L'Italia di Donadoni va fuori ai calci di rigore ma la sua parabola finisce senza la luce del gioco. L'assenza di Pirlo lascia la squadra al buio
Questa volta i rigori tagliano le gambe all'Italia. La nazionale di Donadoni va fuori dall'Europeo per gli errori dal dischetto di De Rossi e Di Natale e anche per la scelta discutibile del Ct di tenersi Del Piero come ultimo rigorista. Quando lo juventino dovrebbe calciare, la partita ha già esaurito la sua storia e la Spagna è promossa alla semifinale contro la Russia.

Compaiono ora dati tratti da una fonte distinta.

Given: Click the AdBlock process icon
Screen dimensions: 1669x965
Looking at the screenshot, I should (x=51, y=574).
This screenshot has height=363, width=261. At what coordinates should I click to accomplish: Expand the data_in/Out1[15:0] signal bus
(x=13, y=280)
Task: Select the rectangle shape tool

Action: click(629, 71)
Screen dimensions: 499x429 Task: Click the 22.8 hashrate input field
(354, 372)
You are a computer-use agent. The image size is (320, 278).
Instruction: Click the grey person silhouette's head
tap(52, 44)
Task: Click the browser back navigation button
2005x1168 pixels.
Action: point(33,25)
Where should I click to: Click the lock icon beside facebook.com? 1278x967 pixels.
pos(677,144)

Ma l'Italia di Donandoni è sembrata davvero al capolinea della sua curva di rendimento, considerando le pesantissime assenze di Pirlo e Gattuso. Alla squadra è mancata un'oncia di rabbia ma soprattutto una cifra tecnica degna del contesto europeo. La Spagna di Aragones, con i suoi piccoli e finissimi palleggiatori, ci ha messo alle strette e così abbiamo riscoperto la saldezza della difesa, il nostro antico vanto. Fantastico Chiellini, il migliore in campo, sempre decisivo Buffon che ha anche parato un calcio di rigore nella lotteria finale, magnifico Zambrotta nei suoi imperiosi recuperi.
Ma la nazionale alla Donadoni è finita qui, si è limitata a un controgioco molto ben orchestrato e a una sistematica ricerca della palla filtrante per Toni che ha chiuso l'Europeo senza un solo gol. Ne' Cassano, troppo preoccupato di tattiche e strategie per essere se stesso, nè Del Piero, entrato troppo tardi, sono riusciti a supportarlo in qualche modo. Il solo Di Natale ha avuto un'occasione da gol di testa, neutralizzata con bravura da Casillas. Per il resto un centrocampo molto tonico e muscolare si è limitato a distruggere senza avviare mai una ripartenza intelligente, un controgioco col lampo della classe.
E' stata proprio la qualità il grande limite di questa squadra, l'incapacità di trasformare schemi ed equilibri in qualcosa di imprevedibile, in un tocco di lucida follia. Donadoni ha creato una buona orchestra, ha sfruttato lo spirito di Berlino ma, una volta perso per strada Pirlo, è rimasto senza la lanterna magica e l'Italia è finita al buio.